Thursday, June 25, 2009

Japanese Cold Noodles

During those hot steamy Japanese summers, people naturally lose their appetites and the entire nation ends up eating lots of cold noodles. There are many different types of noodles all eaten with Dashijyoyu (soy sauce with fish broth), and these are most typically consumed with chopped scallions, Wasabi, Shichimi (Japanese 7 spice) or grated ginger.

I tried to find Soba here but the only one I could find was made in China and when I looked at the ingredients it said 100% wheat flour so I put it back. Even the lowest grade Soba should at least contain some buckwheat flour and a good one should be made from 100% buckwheat flour or close to it. I didn't feel like eating some artificially colored noodles made to look like buckwheat.

I did have some mung bean vermicelli noodles lying around so I just had these with some Dashijyoyu and freshly grated ginger. I also sprinkled it with my own mixture of 3 spice (chili, sesame seeds and sichuan peppercorns) and some thinly slice leeks. It tasted good enough and I guess I'll be having this and some other types of non-Japanese noodles until I run out of my Dashijyoyu.

Note 1: My favorite brand is Kamada. This brand is now available in the US and Canada.

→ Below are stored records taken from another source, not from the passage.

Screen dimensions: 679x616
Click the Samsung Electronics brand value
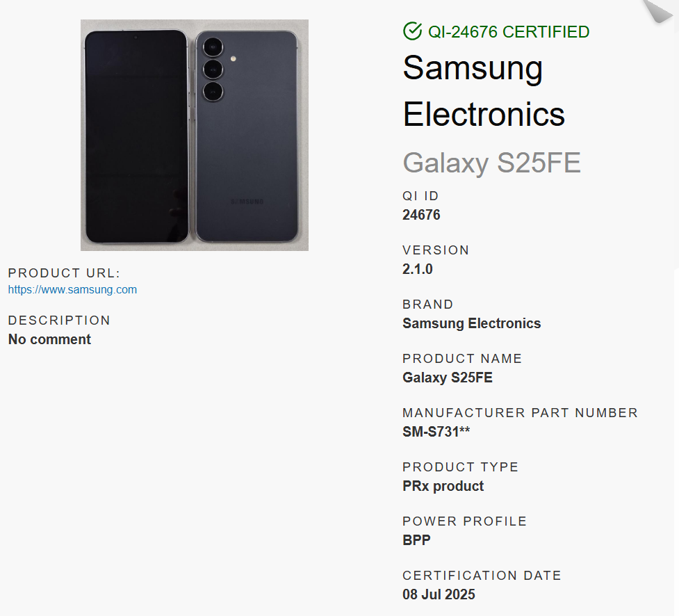pyautogui.click(x=472, y=323)
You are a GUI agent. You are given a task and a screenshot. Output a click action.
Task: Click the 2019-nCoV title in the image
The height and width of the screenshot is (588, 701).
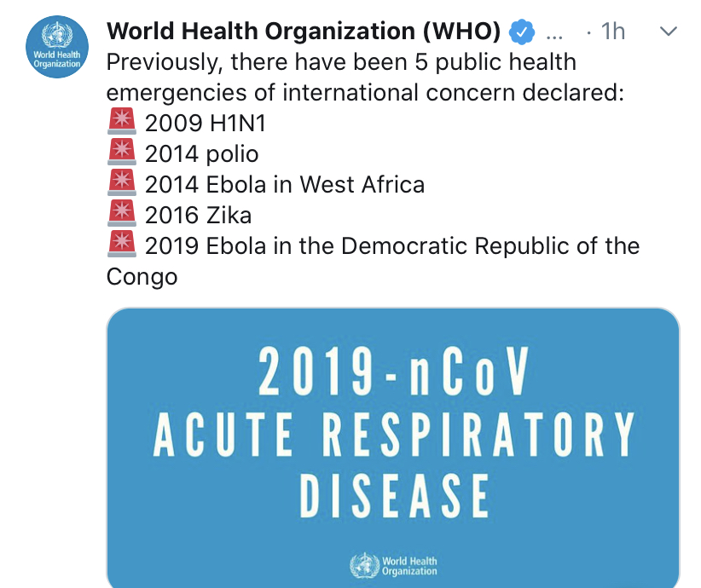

Note 2: It's not customary to eat mung bean vermicelli noodles like this but well, I was desperate!


Elra said...

Sounds really good for summer. I am just the opposite, I tend to eat a lot more in summer.

taste traveller said...

I can't find 100% buckwheat either but I've started buying Hakubaku, organic soba made in Austrailia(?) I'll still try them cold, even though Germany itself is cold... ;-)

Natashya said...

Mmm, I love cold noodle dishes. I love the sound of your spice mix too, is it equal parts of each?

Murasaki Shikibu said...

Elra: Yes, it's different for everyone. :)

Taste Traveller: Hakubaku make theirs with 'Organic Wheat Flour 69%, Organic Buckwheat Flour 29%, Salt 2%, Water' - but if made properly the lower buckwheat content shouldn't be a problem. So long as they have the right texture when you slurp them up it's all good! :P

Natashya: I'd try doing it in equal parts and then make adjustments depending on your tolerance for chili hotness and Sichuan peppercorn numbness. ;)

Dorte said...

Very informative ... did not know about the buckwheat ... I am going to Cph for some days soon and will check the labels on the Soba noodles there just for fun!
I prefer a tamari soya and I usually buy it in DK. I don't know if it is considered to be especially good or bad, but I especially like the taste of this one.
Scallions are very hard to find around here - I don't know why.
To add freshly grated ginger on the noodles sounds delicious - I will remember this :-)

♥peachkins♥ said...

I have never eaten Japanese cold noodles but it looks really good. This is something that I will have to make for myself because not everyone in my family loves trying out new dishes..

Trish said...

Hey...I just checked back here tonight and realized that I never left a comment earlier. See...I read your post and then read the comments and I ended up on the kamada website and finding recipes and on and on...grin. Thanks for the tips!!!!!!!

Murasaki Shikibu said...

Dorte: Scallions are difficult to find and horribly expensive compared to the other stuff so I've just been using leeks in everything. So long as you think the taste of your soy sauce is pleasing, that's what matters. Doesn't matter what other people say.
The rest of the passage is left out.